WHAT YOU ARE ASKED TO DO: Reproduce the following passage comparing AutoGen, Agent Framework and LangGraph word for word, in full.

4. Graceful cancellation vs exception propagation. Raising PipelineCancelled during streaming caused OpenTelemetry Failed to detach context errors in AutoGen's internals. The exception interrupted HTTP streaming connections mid-read, preventing AutoGen's tracing spans from closing properly. Fix: callbacks silently return (no-op) when the cancelled flag is set, instead of raising. Streams finish naturally but tokens are discarded. Lesson: interrupt streaming with signal flags, not exceptions.
Updated Recommendations
Parts 1 and 2 showed AutoGen winning on simplicity for basic patterns. Part 3 shows the picture shifting as orchestration complexity increases.
AutoGen is still the fastest path from zero to working orchestration. SelectorGroupChat and MagenticOneGroupChat are powerful built-ins that handle dynamic routing and plan-based execution with minimal code. But for parallelism, you're on your own with asyncio.gather(). The framework has no concept of concurrent agent execution. Pick AutoGen when you want proven built-in orchestration patterns and don't need to inspect or customize the routing internals.
Microsoft Agent Framework made a smart design choice that was exposed in our Chapter 7 implementation: the orchestrator-as-agent pattern means routing decisions are just agent text, visible and debuggable without special event types. For plan-based mode, it mirrors AutoGen closely with MagenticBuilder and StandardMagenticManager. For parallelism, it's the same asyncio.gather() as AutoGen, plus the session management overhead of create_session() per agent. Pick Agent Framework when you want enterprise-grade control and the orchestrator-as-agent abstraction appeals to you, especially if you're already in the Microsoft ecosystem.
These chapters are where the LangGraph graph/DAG complexity investment finally pays dividends. Structured output for agent selection with typed confidence scores. Native parallelism via graph edges. Explicit plan-evaluate-retry loops with full step visibility. The code is 3-5x longer, but every decision point is visible, typed, and testable. The graph decomposition problem is real (you'll occasionally need to break a graph apart to inject imperative logic) but that's a solvable design pattern, not a fundamental limitation. Pick LangGraph when you're building production orchestration that needs to be audited, debugged, or extended by people who didn't write the original code.

COLLECTED MATERIAL:

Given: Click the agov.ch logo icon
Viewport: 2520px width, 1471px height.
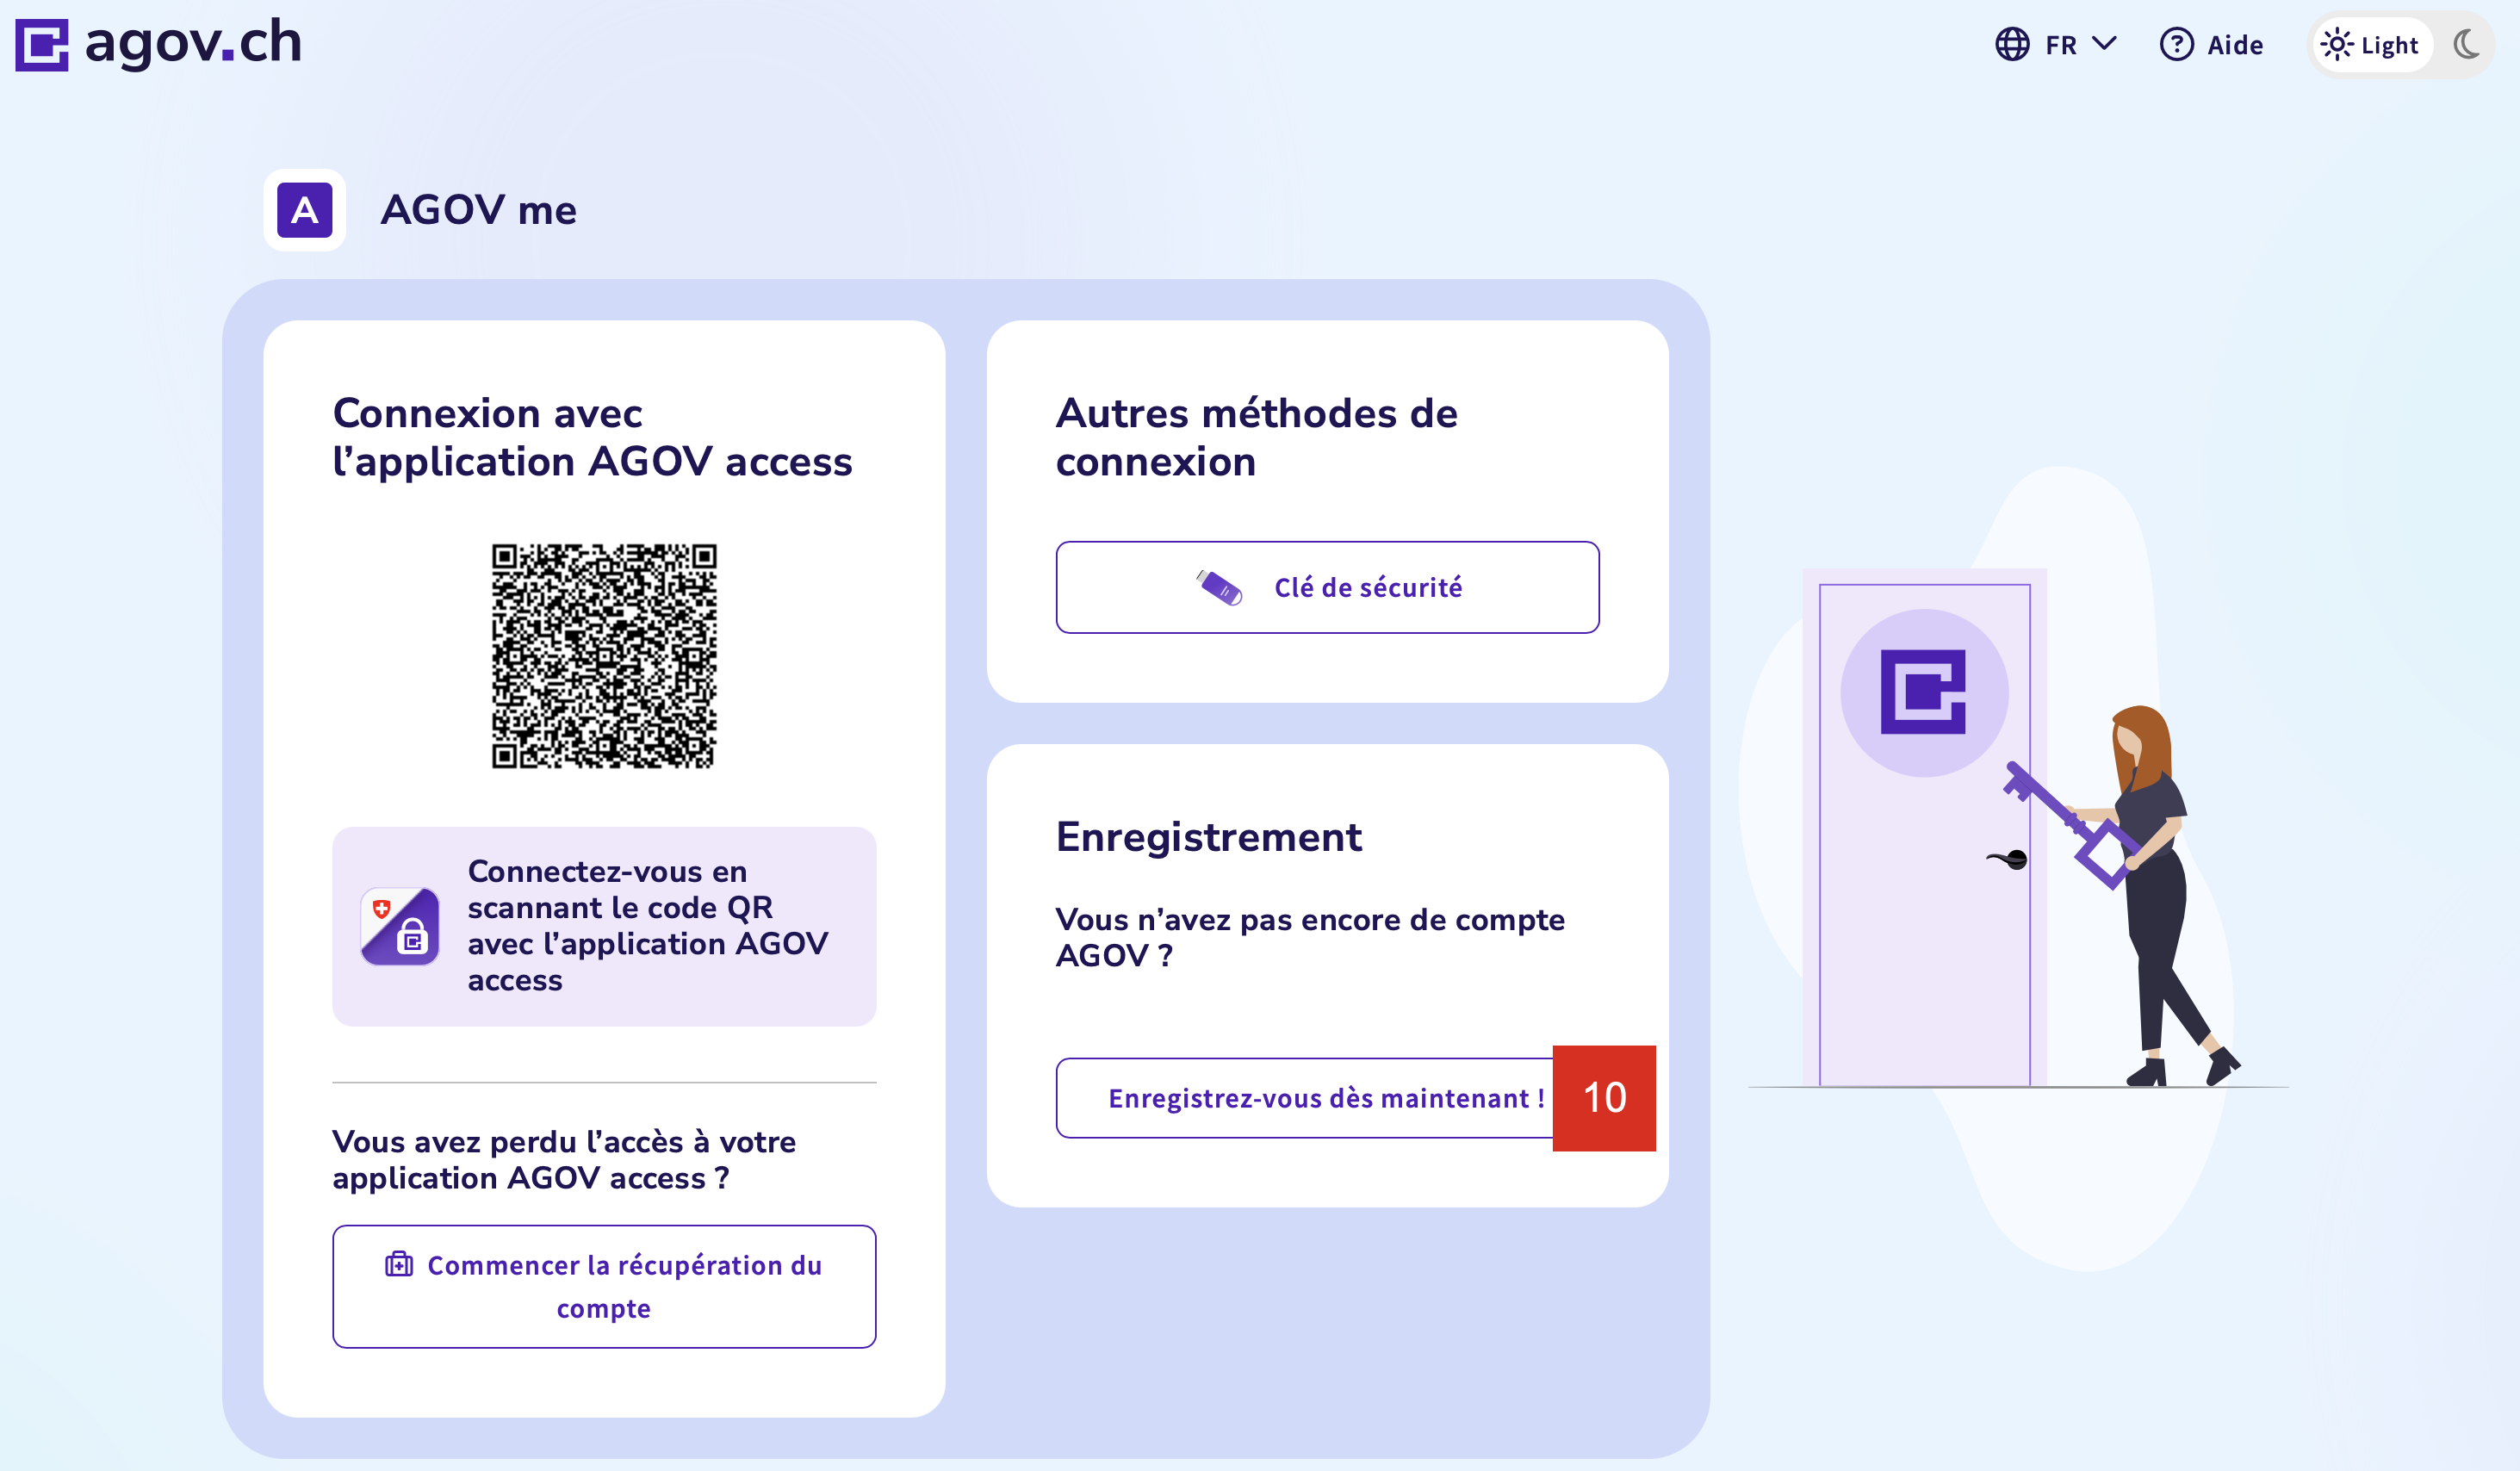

TASK RESPONSE:
4. Graceful cancellation vs exception propagation. Raising PipelineCancelled during streaming caused OpenTelemetry Failed to detach context errors in AutoGen's internals. The exception interrupted HTTP streaming connections mid-read, preventing AutoGen's tracing spans from closing properly. Fix: callbacks silently return (no-op) when the cancelled flag is set, instead of raising. Streams finish naturally but tokens are discarded. Lesson: interrupt streaming with signal flags, not exceptions.
Updated Recommendations
Parts 1 and 2 showed AutoGen winning on simplicity for basic patterns. Part 3 shows the picture shifting as orchestration complexity increases.
AutoGen is still the fastest path from zero to working orchestration. SelectorGroupChat and MagenticOneGroupChat are powerful built-ins that handle dynamic routing and plan-based execution with minimal code. But for parallelism, you're on your own with asyncio.gather(). The framework has no concept of concurrent agent execution. Pick AutoGen when you want proven built-in orchestration patterns and don't need to inspect or customize the routing internals.
Microsoft Agent Framework made a smart design choice that was exposed in our Chapter 7 implementation: the orchestrator-as-agent pattern means routing decisions are just agent text, visible and debuggable without special event types. For plan-based mode, it mirrors AutoGen closely with MagenticBuilder and StandardMagenticManager. For parallelism, it's the same asyncio.gather() as AutoGen, plus the session management overhead of create_session() per agent. Pick Agent Framework when you want enterprise-grade control and the orchestrator-as-agent abstraction appeals to you, especially if you're already in the Microsoft ecosystem.
These chapters are where the LangGraph graph/DAG complexity investment finally pays dividends. Structured output for agent selection with typed confidence scores. Native parallelism via graph edges. Explicit plan-evaluate-retry loops with full step visibility. The code is 3-5x longer, but every decision point is visible, typed, and testable. The graph decomposition problem is real (you'll occasionally need to break a graph apart to inject imperative logic) but that's a solvable design pattern, not a fundamental limitation. Pick LangGraph when you're building production orchestration that needs to be audited, debugged, or extended by people who didn't write the original code.